D’abord interdits en France, les jeux de hasard et d’argent ont été légalisés progressivement à partir du dernier tiers du XVIIIe siècle avec notamment la création de la Loterie royale. Au XIXe siècle, vont se développer en France les casinos (décret de 1806 qui permit au Préfet de police de délivrer des autorisations dérogatoires pour les stations balnéaires) ; puis au XXe siècle le PMU (Pari mutuel urbain en 1931) et la Loterie nationale (en 1933).

Aujourd’hui, la politique française des jeux est assise sur ce régime ancien de droits exclusifs accordés à la Française des jeux (FDJ) pour les jeux de tirage ou de grattage et les paris sportifs dans son réseau de points de vente, au PMU pour des paris hippiques dans son propre réseau de points de vente, et aux casinos pour opérer des jeux de table ou des machines à sous, complété en 2010 par un nouveau régime d’agréments d’opérateurs privés, délivrés par une autorité de régulation (ARJEL), sur trois secteurs de jeux d’argent en ligne : les paris sportifs, les paris hippiques et le poker.

Un secteur économique florissant

Le jeu a pris une place croissante dans le budget des Français. Les dépenses de jeu ont régulièrement augmenté ces vingt dernières années. Elles représentent environ 10 % des dépenses que les ménages consacrent aux loisirs et à la culture, soit 0,8 % de l’ensemble de leurs dépenses. En 2017, ces dépenses s’élèvent à 10,5 milliards d’euros, soit une dépense nette de 200 euros par habitant majeur [1].

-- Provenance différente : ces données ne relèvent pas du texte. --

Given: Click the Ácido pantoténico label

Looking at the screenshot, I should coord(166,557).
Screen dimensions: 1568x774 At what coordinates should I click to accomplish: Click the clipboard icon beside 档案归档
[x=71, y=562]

Trois activités regroupent la grande majorité des dépenses des ménages en matière de jeux d’argent : loterie, casinos et paris hippiques. Les dépenses de loterie (jeux de tirage ou grattage achetés en point de vente ou sur Internet) sont, de loin les plus importantes. Ces jeux représentent un peu plus de 40 % des dépenses totales. Les dépenses affectées aux jeux de casinos, dont les machines à sous, et aux paris hippiques viennent en deuxième et troisième position. Ces deux secteurs sont en décroissance sur la période, plus tardivement pour les paris hippiques qui occupent la deuxième place depuis 2009. Enfin, les paris sportifs, dont la part dans les dépenses (tous supports confondus) reste encore modeste, sont la seule activité qui enregistre une augmentation continue et remarquable sur ces vingt dernières années (de 0 à 10,3 % des dépenses en 2017).

Internet prend une place croissante dans la part des dépenses nettes (11,2 % en 2017). La progression de la part des dépenses sur Internet s’explique par le développement des moyens de connexion mobiles ainsi que par l’évolution du cadre réglementaire.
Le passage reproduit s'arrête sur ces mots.